My next destination was Kumano Hayatama Taisha, the third of the Kumano Sanzan. Hatayama Taisha was originally built at Kamikura-jinja, but was later moved to its current location at the mouth of the Kumano River – which is to say, the same river that passes Kumano Hongu Taisha. Actually, the name of the town, Shingu, meaning “new shrine”, is in reference to this move. One of the practices in ancient times was to walk to Kumano Hongu Taisha, then hop on a boat to Kumano Hayatama Taisha, then walk around the coastline to Kumano Nachi Taisha (though the more adventurous, and less lazy, could walk from Hongu to Nachi and then to Hayatama).
Once I was done there, I went to see the ruins of Shingu Castle. The actual buildings are all gone, but the fortified sconce remains, towering over the city below. I actually found myself climbing slightly ahead of the shadow of the mountins as the sun set behind them, rather like that scene at the climax of The Mummy Returns, only in reverse (and without that goof where the shadow comes from the wrong side). Even managed to get a shot of Kamikura-jinja from there. As the sun set behind the mountain, it shone through a gap in the trees, which resulted in a silouette remakably like a man lying down (with the sun forming the eye).
After sunset, I decided to visit another nearby shrine called Asuka-jinja. I’d actually missed two stamps today, even though they’re marked on my map – one at Tafuke-oji near the start of the Daimonzaka, and one at Kamikura-jinja – and I was hoping the Asuka-jinja stamp would fill the hole in my heart. It didn’t really, though the head priest there started up a conversation with me in English, and offered to show me around if I ever found myself coming that way again. (I thought of asking about a goshuin, and again, while I’m sure he would have done it if I’d asked, he was in the middle of tidying up for the day).
On the way back to Shingu Station, I dropped by Jofuku Park. Seems like some kind of tiny Chinese garden – actually, I’d noticed the front gate earlier in the day, but hadn’t realised what it was.

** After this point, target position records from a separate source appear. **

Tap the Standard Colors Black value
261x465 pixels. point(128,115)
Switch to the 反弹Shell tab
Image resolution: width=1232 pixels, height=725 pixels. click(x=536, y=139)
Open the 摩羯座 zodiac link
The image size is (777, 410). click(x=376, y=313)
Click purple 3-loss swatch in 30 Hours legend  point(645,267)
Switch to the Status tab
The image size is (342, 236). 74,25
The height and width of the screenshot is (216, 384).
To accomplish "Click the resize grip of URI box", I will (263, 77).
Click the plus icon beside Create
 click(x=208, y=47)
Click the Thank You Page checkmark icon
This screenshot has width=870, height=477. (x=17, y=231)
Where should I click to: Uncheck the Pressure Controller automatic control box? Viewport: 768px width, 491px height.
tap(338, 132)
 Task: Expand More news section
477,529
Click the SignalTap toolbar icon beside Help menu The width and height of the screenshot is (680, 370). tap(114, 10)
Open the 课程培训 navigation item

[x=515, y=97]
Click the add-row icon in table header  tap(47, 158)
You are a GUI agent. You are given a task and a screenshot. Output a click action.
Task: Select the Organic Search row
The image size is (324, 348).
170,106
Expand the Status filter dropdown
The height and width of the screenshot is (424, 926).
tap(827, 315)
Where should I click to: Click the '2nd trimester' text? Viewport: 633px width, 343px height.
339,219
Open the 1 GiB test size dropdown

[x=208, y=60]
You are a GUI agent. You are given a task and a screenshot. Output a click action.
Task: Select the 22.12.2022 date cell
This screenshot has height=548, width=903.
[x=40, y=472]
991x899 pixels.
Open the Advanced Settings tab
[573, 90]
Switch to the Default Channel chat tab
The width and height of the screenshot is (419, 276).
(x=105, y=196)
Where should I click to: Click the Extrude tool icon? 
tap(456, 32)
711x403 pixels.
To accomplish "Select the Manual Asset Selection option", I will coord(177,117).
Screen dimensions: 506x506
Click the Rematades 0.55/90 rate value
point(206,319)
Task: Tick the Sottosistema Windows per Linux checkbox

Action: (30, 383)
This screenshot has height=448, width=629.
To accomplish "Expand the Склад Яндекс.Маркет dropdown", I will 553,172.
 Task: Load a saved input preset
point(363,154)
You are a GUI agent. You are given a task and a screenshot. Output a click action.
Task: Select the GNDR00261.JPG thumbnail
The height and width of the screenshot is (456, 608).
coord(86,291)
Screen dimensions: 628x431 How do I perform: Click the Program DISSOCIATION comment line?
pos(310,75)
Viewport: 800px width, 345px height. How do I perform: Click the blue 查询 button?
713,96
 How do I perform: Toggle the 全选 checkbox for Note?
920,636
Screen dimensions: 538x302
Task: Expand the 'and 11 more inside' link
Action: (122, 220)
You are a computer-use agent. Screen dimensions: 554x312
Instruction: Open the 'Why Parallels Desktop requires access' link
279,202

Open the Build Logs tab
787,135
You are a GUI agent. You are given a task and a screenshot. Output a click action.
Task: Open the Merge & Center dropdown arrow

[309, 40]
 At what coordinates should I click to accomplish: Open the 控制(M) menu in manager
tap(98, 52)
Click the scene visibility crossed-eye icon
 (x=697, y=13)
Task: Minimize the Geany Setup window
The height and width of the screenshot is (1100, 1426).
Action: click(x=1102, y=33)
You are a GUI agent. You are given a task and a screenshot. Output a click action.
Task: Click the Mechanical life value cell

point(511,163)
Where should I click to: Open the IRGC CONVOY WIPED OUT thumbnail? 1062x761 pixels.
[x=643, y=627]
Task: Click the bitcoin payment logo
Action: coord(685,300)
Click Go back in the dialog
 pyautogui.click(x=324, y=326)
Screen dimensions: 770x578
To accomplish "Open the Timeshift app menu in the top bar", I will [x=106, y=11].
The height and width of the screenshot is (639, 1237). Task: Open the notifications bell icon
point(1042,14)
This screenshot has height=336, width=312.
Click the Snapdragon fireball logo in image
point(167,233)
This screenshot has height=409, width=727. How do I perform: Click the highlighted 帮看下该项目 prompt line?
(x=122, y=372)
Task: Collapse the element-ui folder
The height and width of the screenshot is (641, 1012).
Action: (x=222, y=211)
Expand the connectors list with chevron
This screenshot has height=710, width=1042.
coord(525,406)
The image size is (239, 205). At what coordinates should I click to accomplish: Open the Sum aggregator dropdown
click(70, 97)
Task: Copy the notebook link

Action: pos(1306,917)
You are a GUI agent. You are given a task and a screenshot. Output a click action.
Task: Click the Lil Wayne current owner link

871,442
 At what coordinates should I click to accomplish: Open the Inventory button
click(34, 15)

Finally reached the station again, and booked a ticket for the Nanki express to Nagoya – i.e. my third possible option for choice of trains, the one that has me arriving at my hotel in Toyko after 11pm. So, late night for me. Sadly, as part of the route runs on non-JR rails, it’s not completely covered by my JR Pass. Somehow, I’d convinced myself that the surcharge would be 800 yen, but when I set aside 800 yen from my money, I discovered not much remained. I thought I’d brought far more cash than I would need with me to Yunomine, but at Hayatama Taisha today I found myself using my last note, leaving me with literally just pocket change. I can pretty much only use Seven Bank ATMs (found in 7-11 convenience stores) to access my travel card, and it turns out there’s not one 7-11 in all Wakayama Prefecture. I gave the Lawson across the road a stab, but it didn’t work.
Sooo… no money for dinner, at least until I could get back to Nagoya and find a 7-11. Shingu Station had the first hot-food vending machine I’d seen too, but I couldn’t even afford that. Aaaand then it turned out the non-JR line surcharge was only 510 yen, not 800, so I could have afforded something after all. I’ve even wound up with a whole lot of extra shrapnel, because he only flashed me the number, and I didn’t realise he was giving me 90 yen in change until he handed it to me. Sad face. I did, fortunately, have my leftover Meltykisses to snack on.
Since I started my trip back to Tokyo at 5:30pm, the entire trip happened in darkness. That’d be the other downside of starting at 5:30. The Nanki train’s full name is Nanki Wide-view. Means it’s got big windows, and it sure does. And for some reason, the seats are up on a step, rather than being down on the floor like they are on every other train I’ve been on so far. But… it’s kinda dark outside.
On the plus side, I could make use of travel time by blogging while on the train, to upload back at my hotel in Tokyo. So yeah, I’m writing this on the train. If there’s any weird confusion over tenses, that’s why.
Or rather, I was writing on the train, but I looked up after writing that bit and suddenly realised I’d been writing for almost the entire three-hour trip on the Nanki, and we were just about to arrive in Nagoya. So I packed up and hopped off. I had been hoping to get the photos added into this post while on the train, but I guess not.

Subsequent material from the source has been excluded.